— Start of Passage provided —

Is it just me, or is there really something a bit odd about the term “Table” Of Contents? I guess it really is a table in the same way that real tables are tables: columns of information arranged in rows. In this case just two columns, chapter title (though chapter number could make a third column) and then the relevant page numbers. I think my beef is really with the use of the full term as the main heading on the contents page in a book. The words “Table of” should always be omitted. They add nothing to the proper heading “Contents” and look ugly, and being redundant, intrusive. I always think the presence of the words “Table of” are a marker of the amateur publisher. (Nobody ever said that these value judgements which proliferate in book making are not snobbish or élitist.) While I’m at it, the use of leader lines has exactly the same effect on me.

— End of Passage provided —
— Start of Records —

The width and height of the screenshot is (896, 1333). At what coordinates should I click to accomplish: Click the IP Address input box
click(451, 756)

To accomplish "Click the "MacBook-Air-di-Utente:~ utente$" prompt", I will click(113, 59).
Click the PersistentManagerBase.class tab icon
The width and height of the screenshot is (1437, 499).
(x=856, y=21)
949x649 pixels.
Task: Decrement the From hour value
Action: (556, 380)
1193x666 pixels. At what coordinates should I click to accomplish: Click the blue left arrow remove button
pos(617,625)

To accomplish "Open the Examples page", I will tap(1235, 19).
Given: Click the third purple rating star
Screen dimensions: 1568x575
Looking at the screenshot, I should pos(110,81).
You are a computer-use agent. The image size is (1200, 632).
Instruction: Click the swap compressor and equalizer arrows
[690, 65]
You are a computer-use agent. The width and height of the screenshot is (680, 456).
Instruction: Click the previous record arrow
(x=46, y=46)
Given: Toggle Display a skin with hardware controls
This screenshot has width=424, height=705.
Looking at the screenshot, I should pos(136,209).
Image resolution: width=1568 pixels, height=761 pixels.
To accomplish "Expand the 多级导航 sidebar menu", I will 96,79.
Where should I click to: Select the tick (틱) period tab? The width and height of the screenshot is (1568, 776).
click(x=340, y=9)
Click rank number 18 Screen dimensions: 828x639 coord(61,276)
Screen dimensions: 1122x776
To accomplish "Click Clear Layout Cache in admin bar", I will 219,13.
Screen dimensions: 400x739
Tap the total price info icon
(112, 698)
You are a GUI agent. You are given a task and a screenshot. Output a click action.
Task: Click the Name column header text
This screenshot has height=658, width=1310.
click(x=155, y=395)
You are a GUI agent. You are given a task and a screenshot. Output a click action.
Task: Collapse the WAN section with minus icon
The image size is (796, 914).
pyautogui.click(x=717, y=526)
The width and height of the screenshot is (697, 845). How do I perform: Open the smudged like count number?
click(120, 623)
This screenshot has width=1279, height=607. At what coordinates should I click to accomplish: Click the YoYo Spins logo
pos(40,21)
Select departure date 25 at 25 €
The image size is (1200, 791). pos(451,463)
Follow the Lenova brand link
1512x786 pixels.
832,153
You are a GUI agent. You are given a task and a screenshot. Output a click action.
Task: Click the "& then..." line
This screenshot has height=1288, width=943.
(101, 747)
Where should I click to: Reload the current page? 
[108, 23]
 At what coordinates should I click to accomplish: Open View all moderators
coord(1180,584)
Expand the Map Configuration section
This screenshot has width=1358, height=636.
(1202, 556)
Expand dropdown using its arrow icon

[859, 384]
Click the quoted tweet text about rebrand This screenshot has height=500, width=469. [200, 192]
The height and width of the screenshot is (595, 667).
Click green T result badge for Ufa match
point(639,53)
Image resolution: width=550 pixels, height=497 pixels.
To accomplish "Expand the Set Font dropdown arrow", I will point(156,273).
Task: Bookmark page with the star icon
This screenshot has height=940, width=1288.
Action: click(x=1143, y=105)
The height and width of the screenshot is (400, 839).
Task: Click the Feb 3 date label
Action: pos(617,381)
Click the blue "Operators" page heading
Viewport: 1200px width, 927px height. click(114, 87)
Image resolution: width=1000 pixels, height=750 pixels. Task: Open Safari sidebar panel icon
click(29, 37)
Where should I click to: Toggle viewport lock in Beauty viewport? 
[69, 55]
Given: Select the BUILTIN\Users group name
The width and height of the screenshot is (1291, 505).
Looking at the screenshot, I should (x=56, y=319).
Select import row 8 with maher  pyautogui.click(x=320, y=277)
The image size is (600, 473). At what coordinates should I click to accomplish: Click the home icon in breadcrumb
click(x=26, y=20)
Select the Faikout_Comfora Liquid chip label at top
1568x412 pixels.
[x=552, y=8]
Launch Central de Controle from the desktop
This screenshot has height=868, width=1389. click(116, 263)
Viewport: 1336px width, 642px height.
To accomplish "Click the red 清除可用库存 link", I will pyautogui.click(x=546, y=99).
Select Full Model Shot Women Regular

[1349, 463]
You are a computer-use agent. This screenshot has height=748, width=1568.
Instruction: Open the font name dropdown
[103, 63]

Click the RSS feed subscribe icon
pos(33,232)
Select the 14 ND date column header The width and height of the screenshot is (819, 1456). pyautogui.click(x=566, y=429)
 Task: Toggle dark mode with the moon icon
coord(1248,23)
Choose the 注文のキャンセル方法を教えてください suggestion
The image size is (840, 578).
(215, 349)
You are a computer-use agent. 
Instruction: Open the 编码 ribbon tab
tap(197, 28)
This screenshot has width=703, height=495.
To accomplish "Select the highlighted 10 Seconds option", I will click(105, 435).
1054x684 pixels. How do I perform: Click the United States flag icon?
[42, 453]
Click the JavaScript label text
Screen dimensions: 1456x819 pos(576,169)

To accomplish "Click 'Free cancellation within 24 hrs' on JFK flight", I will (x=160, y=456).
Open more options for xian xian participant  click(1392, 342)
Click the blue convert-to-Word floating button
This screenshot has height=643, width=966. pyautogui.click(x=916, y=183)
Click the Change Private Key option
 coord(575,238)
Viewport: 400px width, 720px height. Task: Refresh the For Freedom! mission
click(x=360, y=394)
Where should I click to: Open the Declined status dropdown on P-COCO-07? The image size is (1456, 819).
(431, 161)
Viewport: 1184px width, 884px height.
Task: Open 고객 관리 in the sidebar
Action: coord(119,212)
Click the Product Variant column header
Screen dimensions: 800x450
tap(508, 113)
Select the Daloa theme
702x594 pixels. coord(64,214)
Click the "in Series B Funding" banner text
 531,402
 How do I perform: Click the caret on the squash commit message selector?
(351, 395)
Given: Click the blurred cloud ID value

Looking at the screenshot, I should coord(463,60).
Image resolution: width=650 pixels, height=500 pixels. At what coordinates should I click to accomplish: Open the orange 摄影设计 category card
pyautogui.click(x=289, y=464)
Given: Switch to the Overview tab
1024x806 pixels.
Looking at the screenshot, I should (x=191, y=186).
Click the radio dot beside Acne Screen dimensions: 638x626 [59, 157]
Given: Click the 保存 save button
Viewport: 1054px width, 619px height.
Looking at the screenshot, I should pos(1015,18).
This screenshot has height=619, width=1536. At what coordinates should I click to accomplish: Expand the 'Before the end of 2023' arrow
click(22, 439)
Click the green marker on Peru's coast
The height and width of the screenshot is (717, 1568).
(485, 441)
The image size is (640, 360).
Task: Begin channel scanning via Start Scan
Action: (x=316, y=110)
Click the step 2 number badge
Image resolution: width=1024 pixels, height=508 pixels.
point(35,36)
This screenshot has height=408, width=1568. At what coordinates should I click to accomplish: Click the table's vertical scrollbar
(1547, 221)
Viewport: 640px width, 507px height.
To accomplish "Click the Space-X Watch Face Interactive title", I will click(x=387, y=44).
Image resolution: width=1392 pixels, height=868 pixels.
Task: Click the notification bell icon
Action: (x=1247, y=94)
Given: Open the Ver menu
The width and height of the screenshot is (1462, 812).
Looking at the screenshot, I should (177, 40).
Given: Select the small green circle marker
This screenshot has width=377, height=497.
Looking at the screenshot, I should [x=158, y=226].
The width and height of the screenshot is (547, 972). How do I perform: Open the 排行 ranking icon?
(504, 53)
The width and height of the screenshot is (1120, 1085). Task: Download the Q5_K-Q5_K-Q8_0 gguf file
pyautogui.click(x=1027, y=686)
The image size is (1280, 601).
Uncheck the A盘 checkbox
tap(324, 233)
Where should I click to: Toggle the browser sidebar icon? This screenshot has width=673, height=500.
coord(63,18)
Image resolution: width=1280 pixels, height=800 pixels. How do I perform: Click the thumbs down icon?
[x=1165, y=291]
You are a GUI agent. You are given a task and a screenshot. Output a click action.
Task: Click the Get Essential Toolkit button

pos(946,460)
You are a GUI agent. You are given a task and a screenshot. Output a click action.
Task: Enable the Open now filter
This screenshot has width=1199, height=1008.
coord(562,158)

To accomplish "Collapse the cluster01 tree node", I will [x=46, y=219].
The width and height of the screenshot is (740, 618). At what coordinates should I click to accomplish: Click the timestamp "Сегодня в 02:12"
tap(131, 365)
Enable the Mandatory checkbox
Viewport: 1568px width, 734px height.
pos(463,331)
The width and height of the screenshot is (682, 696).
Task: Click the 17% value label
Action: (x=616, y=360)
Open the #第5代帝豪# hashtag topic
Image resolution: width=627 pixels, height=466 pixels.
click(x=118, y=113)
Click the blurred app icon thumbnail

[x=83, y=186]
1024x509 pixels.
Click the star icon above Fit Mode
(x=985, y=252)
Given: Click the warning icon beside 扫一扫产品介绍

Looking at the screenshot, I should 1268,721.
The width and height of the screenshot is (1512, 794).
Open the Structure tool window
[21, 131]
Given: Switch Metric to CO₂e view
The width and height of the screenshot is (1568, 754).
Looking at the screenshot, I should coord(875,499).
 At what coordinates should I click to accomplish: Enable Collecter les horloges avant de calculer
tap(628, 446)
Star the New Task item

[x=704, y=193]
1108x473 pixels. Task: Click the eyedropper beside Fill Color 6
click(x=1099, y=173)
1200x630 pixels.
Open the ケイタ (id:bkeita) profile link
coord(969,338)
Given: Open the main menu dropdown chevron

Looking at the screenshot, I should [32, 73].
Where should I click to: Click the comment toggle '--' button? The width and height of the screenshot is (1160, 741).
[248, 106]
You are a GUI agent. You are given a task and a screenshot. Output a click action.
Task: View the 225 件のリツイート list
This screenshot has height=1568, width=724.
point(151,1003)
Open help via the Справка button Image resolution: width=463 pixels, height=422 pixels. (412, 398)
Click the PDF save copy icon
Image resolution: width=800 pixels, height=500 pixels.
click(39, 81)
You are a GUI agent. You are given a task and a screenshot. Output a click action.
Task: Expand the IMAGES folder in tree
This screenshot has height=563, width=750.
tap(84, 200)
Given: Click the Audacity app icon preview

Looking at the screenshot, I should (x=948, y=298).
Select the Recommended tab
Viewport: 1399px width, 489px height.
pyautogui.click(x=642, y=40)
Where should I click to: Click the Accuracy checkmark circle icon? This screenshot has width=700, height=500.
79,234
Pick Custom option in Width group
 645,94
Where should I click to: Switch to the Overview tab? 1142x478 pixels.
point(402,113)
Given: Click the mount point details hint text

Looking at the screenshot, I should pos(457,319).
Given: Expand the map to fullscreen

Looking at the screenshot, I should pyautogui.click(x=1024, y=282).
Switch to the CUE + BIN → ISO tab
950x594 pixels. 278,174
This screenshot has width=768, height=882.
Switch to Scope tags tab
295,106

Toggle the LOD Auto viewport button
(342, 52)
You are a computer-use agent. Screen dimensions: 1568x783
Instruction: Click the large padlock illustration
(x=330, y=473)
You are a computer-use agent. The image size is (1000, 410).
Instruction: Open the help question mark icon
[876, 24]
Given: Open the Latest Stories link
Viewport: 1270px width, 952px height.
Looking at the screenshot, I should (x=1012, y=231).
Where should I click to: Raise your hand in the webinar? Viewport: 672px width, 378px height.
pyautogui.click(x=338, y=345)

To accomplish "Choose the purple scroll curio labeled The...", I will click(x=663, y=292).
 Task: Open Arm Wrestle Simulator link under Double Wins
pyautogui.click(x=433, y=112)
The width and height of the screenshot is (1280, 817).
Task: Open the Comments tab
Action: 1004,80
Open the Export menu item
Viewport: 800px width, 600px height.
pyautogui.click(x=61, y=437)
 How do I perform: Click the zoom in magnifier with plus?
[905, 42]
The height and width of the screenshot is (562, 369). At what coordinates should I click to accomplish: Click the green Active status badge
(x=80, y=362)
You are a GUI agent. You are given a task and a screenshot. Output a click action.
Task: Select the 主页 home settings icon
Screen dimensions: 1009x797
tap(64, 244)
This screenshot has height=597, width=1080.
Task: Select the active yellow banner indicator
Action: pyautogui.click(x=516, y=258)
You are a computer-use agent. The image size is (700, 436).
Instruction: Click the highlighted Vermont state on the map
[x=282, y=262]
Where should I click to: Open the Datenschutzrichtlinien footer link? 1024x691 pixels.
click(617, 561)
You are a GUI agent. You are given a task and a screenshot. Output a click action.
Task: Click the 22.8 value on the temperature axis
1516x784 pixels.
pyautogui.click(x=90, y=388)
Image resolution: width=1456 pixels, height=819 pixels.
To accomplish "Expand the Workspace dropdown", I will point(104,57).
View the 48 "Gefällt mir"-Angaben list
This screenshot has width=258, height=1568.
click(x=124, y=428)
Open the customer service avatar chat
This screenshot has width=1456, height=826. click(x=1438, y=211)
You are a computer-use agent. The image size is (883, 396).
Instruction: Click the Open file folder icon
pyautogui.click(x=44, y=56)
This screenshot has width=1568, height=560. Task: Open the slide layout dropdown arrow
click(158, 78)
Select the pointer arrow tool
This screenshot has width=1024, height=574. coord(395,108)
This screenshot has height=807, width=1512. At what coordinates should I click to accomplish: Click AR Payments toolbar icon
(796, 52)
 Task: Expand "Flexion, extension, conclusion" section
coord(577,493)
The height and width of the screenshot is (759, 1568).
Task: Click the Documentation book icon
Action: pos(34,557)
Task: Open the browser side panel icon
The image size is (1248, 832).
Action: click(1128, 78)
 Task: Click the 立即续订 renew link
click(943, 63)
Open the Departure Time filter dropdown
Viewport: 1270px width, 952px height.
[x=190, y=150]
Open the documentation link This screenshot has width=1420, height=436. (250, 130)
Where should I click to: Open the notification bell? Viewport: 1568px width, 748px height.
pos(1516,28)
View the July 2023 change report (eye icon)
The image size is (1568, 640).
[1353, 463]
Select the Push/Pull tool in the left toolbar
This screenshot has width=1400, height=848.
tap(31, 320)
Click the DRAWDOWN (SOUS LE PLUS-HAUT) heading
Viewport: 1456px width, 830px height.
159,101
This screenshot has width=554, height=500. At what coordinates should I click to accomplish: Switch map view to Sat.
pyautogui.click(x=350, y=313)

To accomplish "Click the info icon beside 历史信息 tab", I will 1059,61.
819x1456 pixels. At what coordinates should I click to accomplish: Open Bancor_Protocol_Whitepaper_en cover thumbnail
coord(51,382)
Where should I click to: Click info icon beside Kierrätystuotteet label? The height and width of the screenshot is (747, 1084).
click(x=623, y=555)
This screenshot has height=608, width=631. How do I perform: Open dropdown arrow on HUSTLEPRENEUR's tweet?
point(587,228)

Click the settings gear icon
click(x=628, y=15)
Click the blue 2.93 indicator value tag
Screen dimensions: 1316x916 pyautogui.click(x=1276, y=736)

— End of Records —

> Work to do:
[a] In the piece on the term "Table of Contents," what does the writer say the presence of the words "Table of" marks?
[b] Repeat the piece on the term "Table of Contents" word for word from "Is it just me, or" to "effect on me.".

> Task answers:
[a] The amateur publisher.

[b]
Is it just me, or is there really something a bit odd about the term “Table” Of Contents? I guess it really is a table in the same way that real tables are tables: columns of information arranged in rows. In this case just two columns, chapter title (though chapter number could make a third column) and then the relevant page numbers. I think my beef is really with the use of the full term as the main heading on the contents page in a book. The words “Table of” should always be omitted. They add nothing to the proper heading “Contents” and look ugly, and being redundant, intrusive. I always think the presence of the words “Table of” are a marker of the amateur publisher. (Nobody ever said that these value judgements which proliferate in book making are not snobbish or élitist.) While I’m at it, the use of leader lines has exactly the same effect on me.